A public memorial service for Jonah Lomu will be held next Monday in Eden Park in Auckland.
The former All Black died suddenly last week at the age of 40, from what former All Blacks doctor John Mayhew said was "most likely" to have been a flight-related blood clot.
The service will be held from 1pm to 3pm, Prime Minister John Key said.
It will be open to everyone who wanted to remember the significant contribution Lomu had made - not only to rugby but to the wider community through his work with charities such as UNICEF and Kidney Kids New Zealand, Mr Key said.
"Jonah was much loved, there will be a huge amount of people who will want to come along and pay tribute to him."
Lomu family spokesperson John Hart said Eden Park was an appropriate venue.
"We want to invite all the public; we want a big crowd to come to Eden Park. We've chosen Eden Park because it's the spiritual home of rugby and somewhere Jonah loved so much."
Tens of thousands of New Zealanders are expected to attend the event at Eden Park.
An earlier service will also be held at the Vodafone Events Centre in Manukau on Saturday, which will allow Pasifika people to pay their respects traditionally.
Hundreds of people from the local Pacific community gathered last night to mourn Lomu at the Lotofale'ia Methodist Church in Mangere, where he grew up.

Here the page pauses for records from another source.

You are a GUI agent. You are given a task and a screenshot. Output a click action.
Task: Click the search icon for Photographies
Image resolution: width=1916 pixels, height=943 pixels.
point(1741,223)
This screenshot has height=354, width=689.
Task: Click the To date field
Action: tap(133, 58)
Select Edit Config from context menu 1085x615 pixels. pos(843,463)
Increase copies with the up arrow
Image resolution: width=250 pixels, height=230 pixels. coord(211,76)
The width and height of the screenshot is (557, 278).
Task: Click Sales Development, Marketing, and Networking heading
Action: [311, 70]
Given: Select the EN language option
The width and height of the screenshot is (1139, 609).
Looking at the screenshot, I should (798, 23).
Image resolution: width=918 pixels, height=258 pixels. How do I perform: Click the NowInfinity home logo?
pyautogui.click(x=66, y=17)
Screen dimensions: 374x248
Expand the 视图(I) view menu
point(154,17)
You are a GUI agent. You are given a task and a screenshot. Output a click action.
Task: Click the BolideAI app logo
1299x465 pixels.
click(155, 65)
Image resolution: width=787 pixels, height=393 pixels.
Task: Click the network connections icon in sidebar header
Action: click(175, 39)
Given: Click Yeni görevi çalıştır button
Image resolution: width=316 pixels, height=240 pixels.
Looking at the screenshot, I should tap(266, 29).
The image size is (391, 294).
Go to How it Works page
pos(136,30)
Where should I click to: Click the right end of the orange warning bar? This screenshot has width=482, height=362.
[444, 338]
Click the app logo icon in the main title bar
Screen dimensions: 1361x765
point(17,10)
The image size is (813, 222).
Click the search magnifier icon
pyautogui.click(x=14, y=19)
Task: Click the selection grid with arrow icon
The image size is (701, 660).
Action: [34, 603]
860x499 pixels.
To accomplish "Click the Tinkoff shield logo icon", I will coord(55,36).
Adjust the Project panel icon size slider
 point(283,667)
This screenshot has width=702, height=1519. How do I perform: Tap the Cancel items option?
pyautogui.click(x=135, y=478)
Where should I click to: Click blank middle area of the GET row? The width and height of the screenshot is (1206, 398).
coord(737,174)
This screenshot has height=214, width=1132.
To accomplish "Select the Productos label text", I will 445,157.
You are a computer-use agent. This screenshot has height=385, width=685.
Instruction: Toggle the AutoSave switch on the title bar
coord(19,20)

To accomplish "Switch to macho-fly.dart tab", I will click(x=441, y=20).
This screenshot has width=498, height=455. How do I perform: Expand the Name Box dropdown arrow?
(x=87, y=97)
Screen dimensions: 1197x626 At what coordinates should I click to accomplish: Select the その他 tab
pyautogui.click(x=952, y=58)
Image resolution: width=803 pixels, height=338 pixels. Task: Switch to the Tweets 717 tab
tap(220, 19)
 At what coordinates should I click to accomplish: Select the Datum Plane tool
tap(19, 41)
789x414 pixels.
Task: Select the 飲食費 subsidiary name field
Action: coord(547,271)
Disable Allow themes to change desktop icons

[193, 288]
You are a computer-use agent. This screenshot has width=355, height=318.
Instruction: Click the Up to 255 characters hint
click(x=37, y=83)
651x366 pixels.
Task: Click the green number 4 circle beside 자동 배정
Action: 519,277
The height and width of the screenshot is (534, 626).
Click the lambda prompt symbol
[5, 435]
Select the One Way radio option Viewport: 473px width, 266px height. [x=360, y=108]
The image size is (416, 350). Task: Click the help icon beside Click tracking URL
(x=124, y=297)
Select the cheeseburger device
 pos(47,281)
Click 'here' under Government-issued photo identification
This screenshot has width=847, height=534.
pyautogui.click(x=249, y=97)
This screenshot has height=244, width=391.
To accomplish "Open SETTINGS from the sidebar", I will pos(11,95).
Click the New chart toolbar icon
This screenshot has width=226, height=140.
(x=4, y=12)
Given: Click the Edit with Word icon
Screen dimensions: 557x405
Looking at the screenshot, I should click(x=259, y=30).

It was the first public memorial for the former All Black.
Mr Hart said up to 40 past and present All Blacks players and coaches also went to Lomu's home in Epsom last night.
Blood clot 'most likely cause'
Dr Mayhew, who was a close friend of Lomu, told the BBC he thought a flight-related blood clot was the most likely cause of death.
"The most likely cause is a pulmonary embolus - or clot to the lung - which can complicate long-distance travel.
"Jonah was at that greater risk of that happening because of his renal condition," he said.
"The other possibility is a cardiac death but on the balance of probabilities I think it was probably a massive clot to the lungs."
It was a tragic complication that could occur in people with chronic health conditions, he said.
"I think it was an instantaneous death... I think he was unaware of what had happened."
Lomu, who had suffered from kidney problems since 1995 and received a transplant in 2004, died in his home last Tuesday night shortly after a flight from Dubai.